I think the fact that we will be parents in three short months is finally starting to sink in. This is most likely being triggered by that good old nesting instinct and the fact that he’s now kicking so hard that he’s very clearly more than just a picture on the ultrasound.
This baby has nothing he needs except the few gifts we received from my mini-shower with family and a few sets of clothing from family. I’m feeling a little panicky about that.
We haven’t finished cleaning out what will be his room, let alone painted it or furnished it. I’m feeling a little panicky about that.
I want to pack the hospital bag, but it feels seriously ridiculous to do it. And we still need to work up a “to call” list and plan for who is going to be at the hospital before and after the baby gets here, and who those lovely helpful people will get to call. I’m such a planner…and I want to plan, but it’s really a bit early for it. Of course, I’m feeling a little panicky about that.
I’ve still not drawn up any estate planning documents and frankly am not sure when I am going to find the time. I’m feeling a little panicky about that.

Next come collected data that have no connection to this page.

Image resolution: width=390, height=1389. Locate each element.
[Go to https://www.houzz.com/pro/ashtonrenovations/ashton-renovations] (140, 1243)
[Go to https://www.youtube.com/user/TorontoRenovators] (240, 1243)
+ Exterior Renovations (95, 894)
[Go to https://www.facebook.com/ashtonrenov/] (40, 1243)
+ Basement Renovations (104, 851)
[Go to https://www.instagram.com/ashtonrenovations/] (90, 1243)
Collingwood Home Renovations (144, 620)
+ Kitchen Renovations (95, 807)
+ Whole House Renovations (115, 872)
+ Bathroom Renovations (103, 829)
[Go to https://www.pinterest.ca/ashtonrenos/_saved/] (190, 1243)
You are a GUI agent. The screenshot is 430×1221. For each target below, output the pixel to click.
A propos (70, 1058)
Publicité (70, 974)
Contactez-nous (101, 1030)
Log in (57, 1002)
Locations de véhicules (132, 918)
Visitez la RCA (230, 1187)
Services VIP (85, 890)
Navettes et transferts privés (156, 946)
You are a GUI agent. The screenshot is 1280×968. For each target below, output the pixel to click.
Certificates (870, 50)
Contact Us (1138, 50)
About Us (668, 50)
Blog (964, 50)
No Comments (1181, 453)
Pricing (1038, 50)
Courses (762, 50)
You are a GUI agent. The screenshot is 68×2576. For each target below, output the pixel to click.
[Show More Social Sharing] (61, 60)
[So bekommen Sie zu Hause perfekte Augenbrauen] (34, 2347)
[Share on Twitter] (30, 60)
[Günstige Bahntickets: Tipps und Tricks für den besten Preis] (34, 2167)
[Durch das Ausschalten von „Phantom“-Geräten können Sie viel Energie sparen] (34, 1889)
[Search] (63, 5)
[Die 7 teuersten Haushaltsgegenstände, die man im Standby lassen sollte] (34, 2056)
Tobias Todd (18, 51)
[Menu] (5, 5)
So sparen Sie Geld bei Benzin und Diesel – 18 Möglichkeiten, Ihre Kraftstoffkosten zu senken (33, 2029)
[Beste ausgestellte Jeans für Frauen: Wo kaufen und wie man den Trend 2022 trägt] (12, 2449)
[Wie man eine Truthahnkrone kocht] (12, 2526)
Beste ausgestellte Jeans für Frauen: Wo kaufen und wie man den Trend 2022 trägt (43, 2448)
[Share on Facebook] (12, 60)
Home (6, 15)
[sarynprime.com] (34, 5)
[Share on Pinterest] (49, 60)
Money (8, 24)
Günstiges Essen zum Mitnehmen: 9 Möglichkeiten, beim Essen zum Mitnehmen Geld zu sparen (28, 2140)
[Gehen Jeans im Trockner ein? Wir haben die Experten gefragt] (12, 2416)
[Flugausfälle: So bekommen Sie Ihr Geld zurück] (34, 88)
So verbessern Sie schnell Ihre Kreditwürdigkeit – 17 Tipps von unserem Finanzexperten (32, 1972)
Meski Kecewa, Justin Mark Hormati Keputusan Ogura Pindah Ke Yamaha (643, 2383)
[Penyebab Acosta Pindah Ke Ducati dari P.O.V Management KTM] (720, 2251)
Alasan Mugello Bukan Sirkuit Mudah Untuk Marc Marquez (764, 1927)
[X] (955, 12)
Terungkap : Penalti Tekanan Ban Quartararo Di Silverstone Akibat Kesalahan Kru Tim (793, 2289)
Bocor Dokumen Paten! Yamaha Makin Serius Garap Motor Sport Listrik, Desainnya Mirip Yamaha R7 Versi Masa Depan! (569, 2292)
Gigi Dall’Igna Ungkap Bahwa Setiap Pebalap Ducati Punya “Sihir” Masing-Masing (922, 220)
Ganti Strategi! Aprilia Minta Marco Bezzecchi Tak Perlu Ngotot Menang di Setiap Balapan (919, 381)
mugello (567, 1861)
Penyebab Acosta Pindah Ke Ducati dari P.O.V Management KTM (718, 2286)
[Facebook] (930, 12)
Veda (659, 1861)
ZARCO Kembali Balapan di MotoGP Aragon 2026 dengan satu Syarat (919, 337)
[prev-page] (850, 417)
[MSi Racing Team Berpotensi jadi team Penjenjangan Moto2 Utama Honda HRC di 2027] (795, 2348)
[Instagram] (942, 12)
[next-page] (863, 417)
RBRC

And that whole childbirth thing? Not going to lie. I’m feeling a little panicky about that.
Needless to say, we have a lot to accomplish in the next twelve and a half weeks. I’m kind of hoping that once July hits, things will start to fall into place. We’ll have the room cleaned out by then, we’ll get it painted and furnished and it will be fine. I’ll have a baby shower and shopping trips to get the things this baby needs. I’ll write the packing list and the to-call list and get the bag packed, and write my powers of attorney and such. We’ll take classes and have our tour of the hospital, and I’ll feel better about what’s to come.
And if any of that doesn’t happen or isn’t true, we’ll still get to meet our little boy at the end of all of it anyway. That’s what’s really important here.